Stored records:
+ + + +

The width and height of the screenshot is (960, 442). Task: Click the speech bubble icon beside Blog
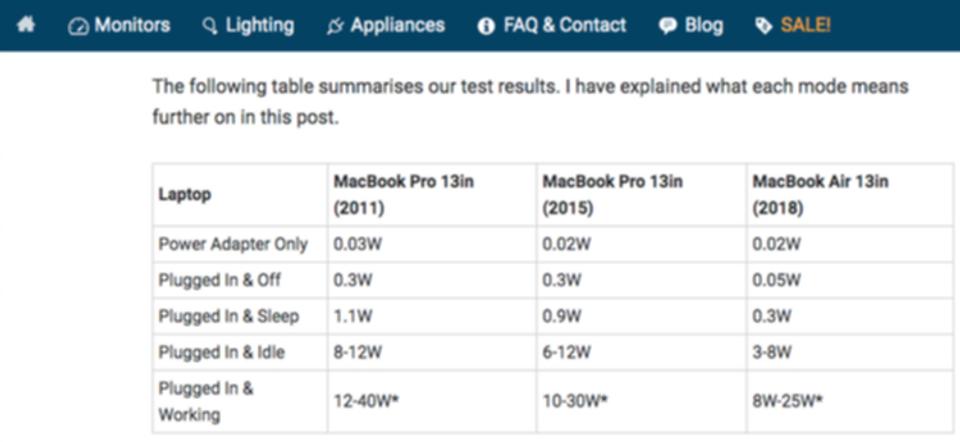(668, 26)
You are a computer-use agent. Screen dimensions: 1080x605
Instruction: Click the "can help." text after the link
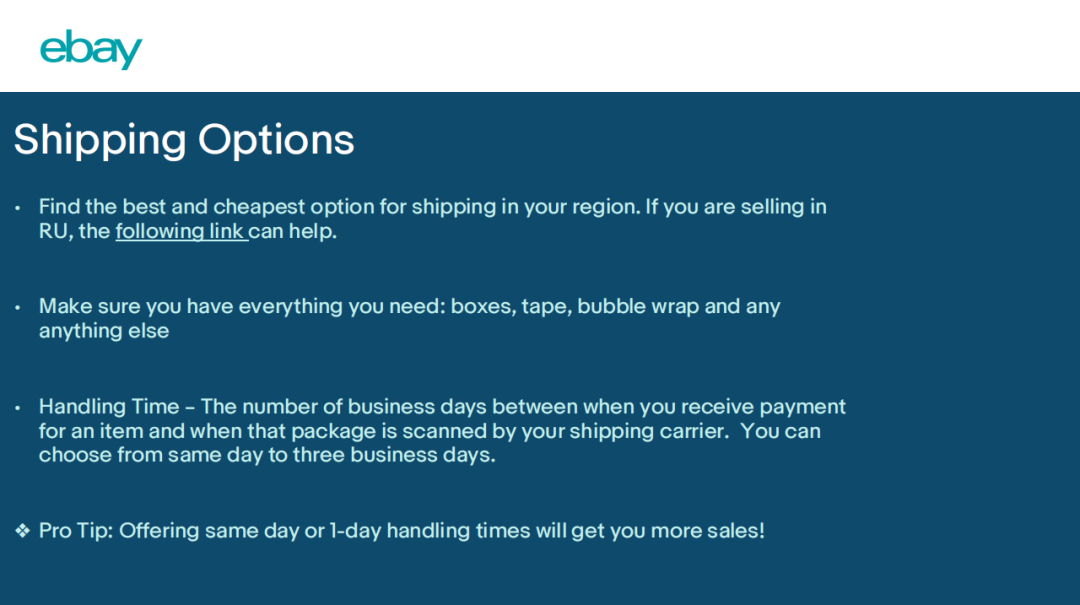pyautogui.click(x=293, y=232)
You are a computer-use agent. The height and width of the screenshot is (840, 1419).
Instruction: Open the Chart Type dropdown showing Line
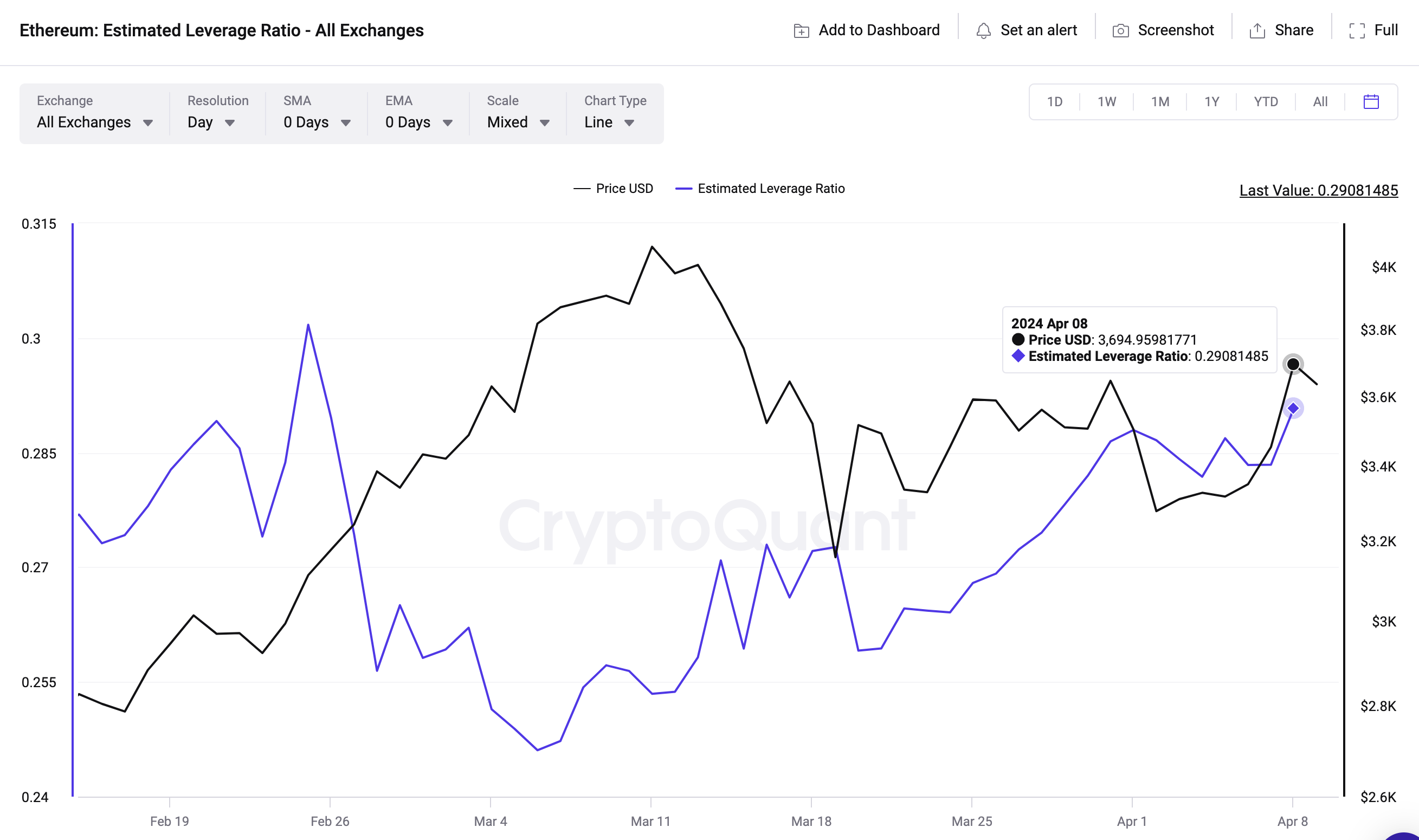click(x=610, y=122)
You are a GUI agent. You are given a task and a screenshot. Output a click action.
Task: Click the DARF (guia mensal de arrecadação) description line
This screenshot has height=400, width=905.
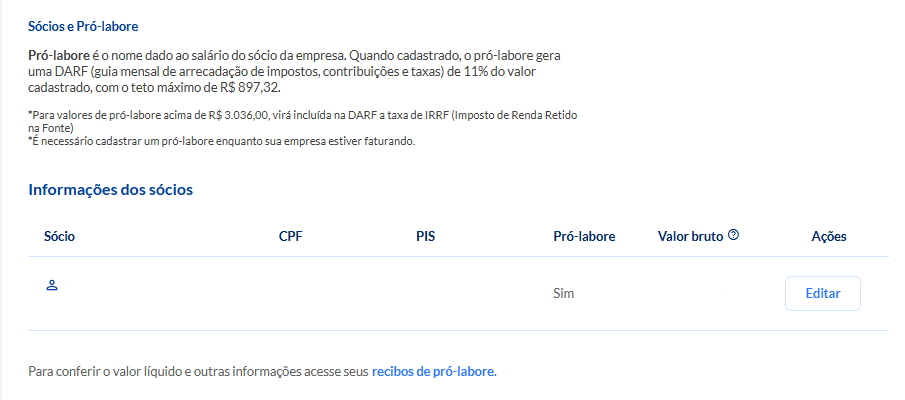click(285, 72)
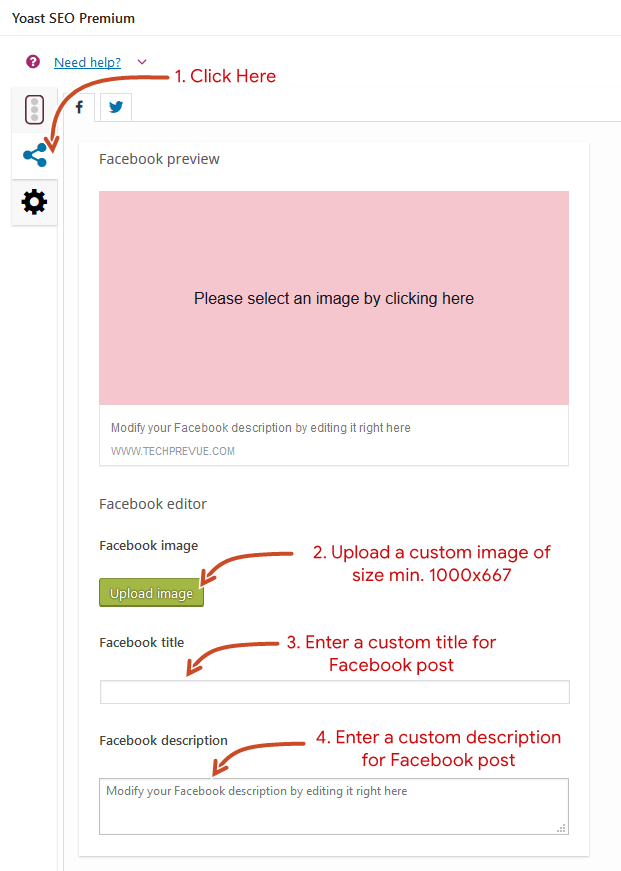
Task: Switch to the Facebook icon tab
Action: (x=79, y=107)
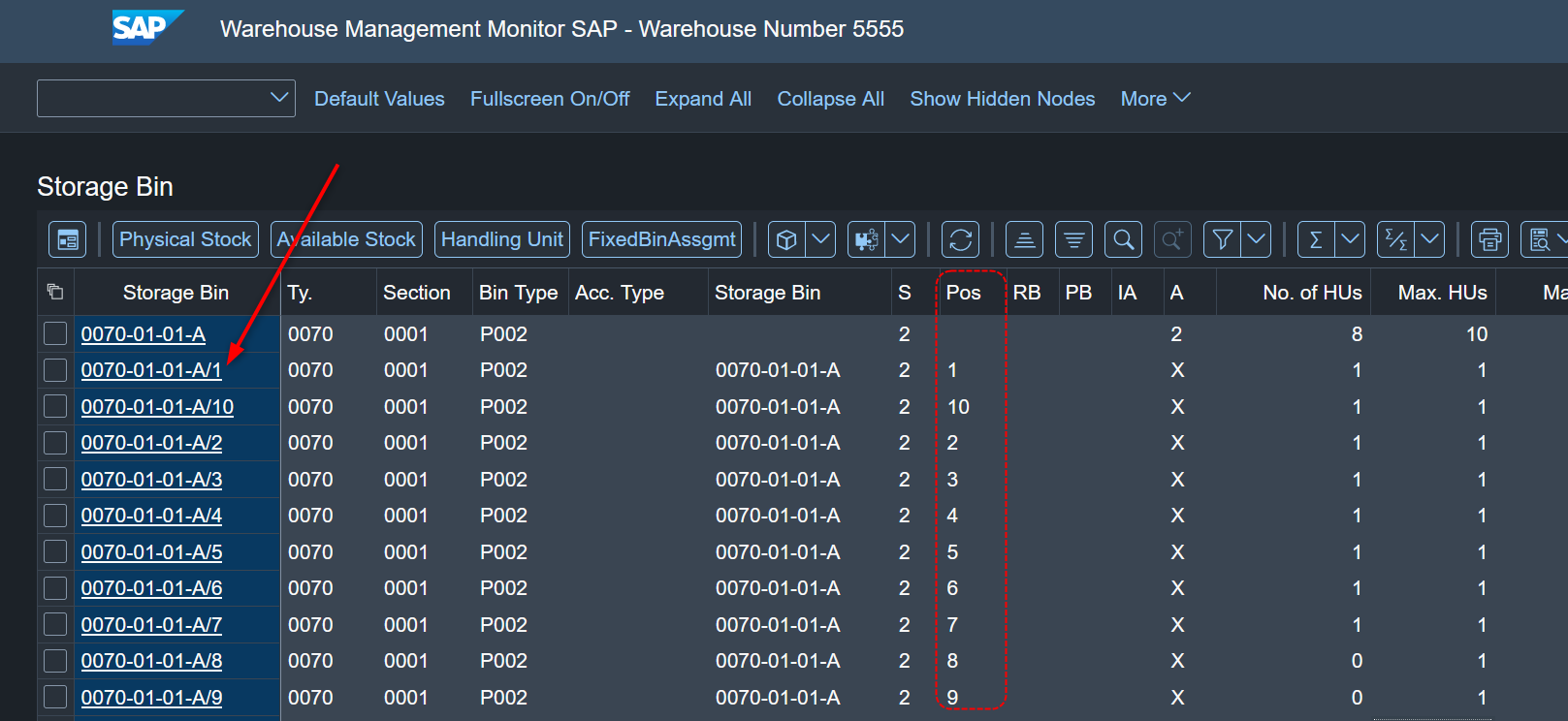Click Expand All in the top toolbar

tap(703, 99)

+ + + +

» Exercise
Copy only the part of the records that runs from the first line to the line with "Task: Click the DARF", ends included, leaving pictures out.

» Solution for this problem
The width and height of the screenshot is (960, 442). Task: Click the speech bubble icon beside Blog
(668, 26)
You are a computer-use agent. Screen dimensions: 1080x605
Instruction: Click the "can help." text after the link
pyautogui.click(x=293, y=232)
You are a computer-use agent. The height and width of the screenshot is (840, 1419).
Instruction: Open the Chart Type dropdown showing Line
click(x=610, y=122)
You are a GUI agent. You are given a task and a screenshot. Output a click action.
Task: Click the DARF (guia mensal de arrecadação) description line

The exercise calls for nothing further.